# Instructions to follow
Each record below should be printed exactly as it was written.

# Study material

======

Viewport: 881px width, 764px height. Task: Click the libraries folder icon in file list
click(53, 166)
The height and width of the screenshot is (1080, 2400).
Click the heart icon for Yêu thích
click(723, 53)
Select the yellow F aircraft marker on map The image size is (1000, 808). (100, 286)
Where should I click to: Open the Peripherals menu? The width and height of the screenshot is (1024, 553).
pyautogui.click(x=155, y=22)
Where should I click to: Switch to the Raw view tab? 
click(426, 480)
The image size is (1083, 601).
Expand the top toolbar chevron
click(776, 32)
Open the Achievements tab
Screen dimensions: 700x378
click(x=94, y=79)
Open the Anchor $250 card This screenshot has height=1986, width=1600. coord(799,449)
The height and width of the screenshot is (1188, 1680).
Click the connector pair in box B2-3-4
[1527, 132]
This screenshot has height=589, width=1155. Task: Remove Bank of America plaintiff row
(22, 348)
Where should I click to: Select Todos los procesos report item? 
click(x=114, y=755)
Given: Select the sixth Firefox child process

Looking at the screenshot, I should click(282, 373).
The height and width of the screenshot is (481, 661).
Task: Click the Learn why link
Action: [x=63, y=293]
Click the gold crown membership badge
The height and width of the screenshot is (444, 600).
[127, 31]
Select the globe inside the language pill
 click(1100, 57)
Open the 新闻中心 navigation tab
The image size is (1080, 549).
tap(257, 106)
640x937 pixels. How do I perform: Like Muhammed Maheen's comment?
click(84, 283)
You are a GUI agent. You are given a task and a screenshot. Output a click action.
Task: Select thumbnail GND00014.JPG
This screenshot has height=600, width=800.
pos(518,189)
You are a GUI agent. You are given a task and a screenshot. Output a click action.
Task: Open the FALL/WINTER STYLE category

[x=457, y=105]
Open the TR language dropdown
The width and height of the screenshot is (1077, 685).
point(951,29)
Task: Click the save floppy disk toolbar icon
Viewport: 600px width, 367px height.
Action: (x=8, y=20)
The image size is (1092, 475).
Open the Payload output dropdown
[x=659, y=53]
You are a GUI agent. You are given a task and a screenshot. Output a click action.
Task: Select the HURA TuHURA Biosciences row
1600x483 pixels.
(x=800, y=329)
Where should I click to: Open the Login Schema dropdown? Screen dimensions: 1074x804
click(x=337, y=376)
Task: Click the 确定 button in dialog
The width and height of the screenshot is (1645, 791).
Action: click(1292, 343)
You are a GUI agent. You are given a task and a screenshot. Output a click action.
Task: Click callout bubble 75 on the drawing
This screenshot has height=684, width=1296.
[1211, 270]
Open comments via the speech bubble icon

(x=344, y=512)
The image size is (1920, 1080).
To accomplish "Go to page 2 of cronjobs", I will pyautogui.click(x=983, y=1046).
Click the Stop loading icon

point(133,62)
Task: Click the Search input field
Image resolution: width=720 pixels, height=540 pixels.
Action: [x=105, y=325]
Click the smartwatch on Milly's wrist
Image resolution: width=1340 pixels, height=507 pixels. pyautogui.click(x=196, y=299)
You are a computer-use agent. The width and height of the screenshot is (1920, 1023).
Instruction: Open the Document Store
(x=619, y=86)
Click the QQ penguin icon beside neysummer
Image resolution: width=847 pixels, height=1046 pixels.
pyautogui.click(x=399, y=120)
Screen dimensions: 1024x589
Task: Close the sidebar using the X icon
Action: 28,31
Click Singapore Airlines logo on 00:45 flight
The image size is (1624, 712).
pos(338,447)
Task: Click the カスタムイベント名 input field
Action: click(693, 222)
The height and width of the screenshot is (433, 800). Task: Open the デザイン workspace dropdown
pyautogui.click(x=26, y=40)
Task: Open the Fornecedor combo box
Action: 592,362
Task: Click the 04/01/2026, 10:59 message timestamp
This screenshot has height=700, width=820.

======

# Expected answer
Viewport: 881px width, 764px height. Task: Click the libraries folder icon in file list
click(53, 166)
The height and width of the screenshot is (1080, 2400).
Click the heart icon for Yêu thích
click(723, 53)
Select the yellow F aircraft marker on map The image size is (1000, 808). (100, 286)
Where should I click to: Open the Peripherals menu? The width and height of the screenshot is (1024, 553).
pyautogui.click(x=155, y=22)
Where should I click to: Switch to the Raw view tab? 
click(426, 480)
The image size is (1083, 601).
Expand the top toolbar chevron
click(776, 32)
Open the Achievements tab
Screen dimensions: 700x378
click(x=94, y=79)
Open the Anchor $250 card This screenshot has height=1986, width=1600. coord(799,449)
The height and width of the screenshot is (1188, 1680).
Click the connector pair in box B2-3-4
[1527, 132]
This screenshot has height=589, width=1155. Task: Remove Bank of America plaintiff row
(22, 348)
Where should I click to: Select Todos los procesos report item? 
click(x=114, y=755)
Given: Select the sixth Firefox child process

Looking at the screenshot, I should click(282, 373).
The height and width of the screenshot is (481, 661).
Task: Click the Learn why link
Action: [x=63, y=293]
Click the gold crown membership badge
The height and width of the screenshot is (444, 600).
[127, 31]
Select the globe inside the language pill
 click(1100, 57)
Open the 新闻中心 navigation tab
The image size is (1080, 549).
tap(257, 106)
640x937 pixels. How do I perform: Like Muhammed Maheen's comment?
click(84, 283)
You are a GUI agent. You are given a task and a screenshot. Output a click action.
Task: Select thumbnail GND00014.JPG
This screenshot has height=600, width=800.
pos(518,189)
You are a GUI agent. You are given a task and a screenshot. Output a click action.
Task: Open the FALL/WINTER STYLE category

[x=457, y=105]
Open the TR language dropdown
The width and height of the screenshot is (1077, 685).
point(951,29)
Task: Click the save floppy disk toolbar icon
Viewport: 600px width, 367px height.
Action: (x=8, y=20)
The image size is (1092, 475).
Open the Payload output dropdown
[x=659, y=53]
You are a GUI agent. You are given a task and a screenshot. Output a click action.
Task: Select the HURA TuHURA Biosciences row
1600x483 pixels.
(x=800, y=329)
Where should I click to: Open the Login Schema dropdown? Screen dimensions: 1074x804
click(x=337, y=376)
Task: Click the 确定 button in dialog
The width and height of the screenshot is (1645, 791).
Action: click(1292, 343)
You are a GUI agent. You are given a task and a screenshot. Output a click action.
Task: Click callout bubble 75 on the drawing
This screenshot has height=684, width=1296.
[1211, 270]
Open comments via the speech bubble icon

(x=344, y=512)
The image size is (1920, 1080).
To accomplish "Go to page 2 of cronjobs", I will pyautogui.click(x=983, y=1046).
Click the Stop loading icon

point(133,62)
Task: Click the Search input field
Image resolution: width=720 pixels, height=540 pixels.
Action: [x=105, y=325]
Click the smartwatch on Milly's wrist
Image resolution: width=1340 pixels, height=507 pixels. pyautogui.click(x=196, y=299)
You are a computer-use agent. The width and height of the screenshot is (1920, 1023).
Instruction: Open the Document Store
(x=619, y=86)
Click the QQ penguin icon beside neysummer
Image resolution: width=847 pixels, height=1046 pixels.
pyautogui.click(x=399, y=120)
Screen dimensions: 1024x589
Task: Close the sidebar using the X icon
Action: 28,31
Click Singapore Airlines logo on 00:45 flight
The image size is (1624, 712).
pos(338,447)
Task: Click the カスタムイベント名 input field
Action: click(693, 222)
The height and width of the screenshot is (433, 800). Task: Open the デザイン workspace dropdown
pyautogui.click(x=26, y=40)
Task: Open the Fornecedor combo box
Action: 592,362
Task: Click the 04/01/2026, 10:59 message timestamp
This screenshot has height=700, width=820.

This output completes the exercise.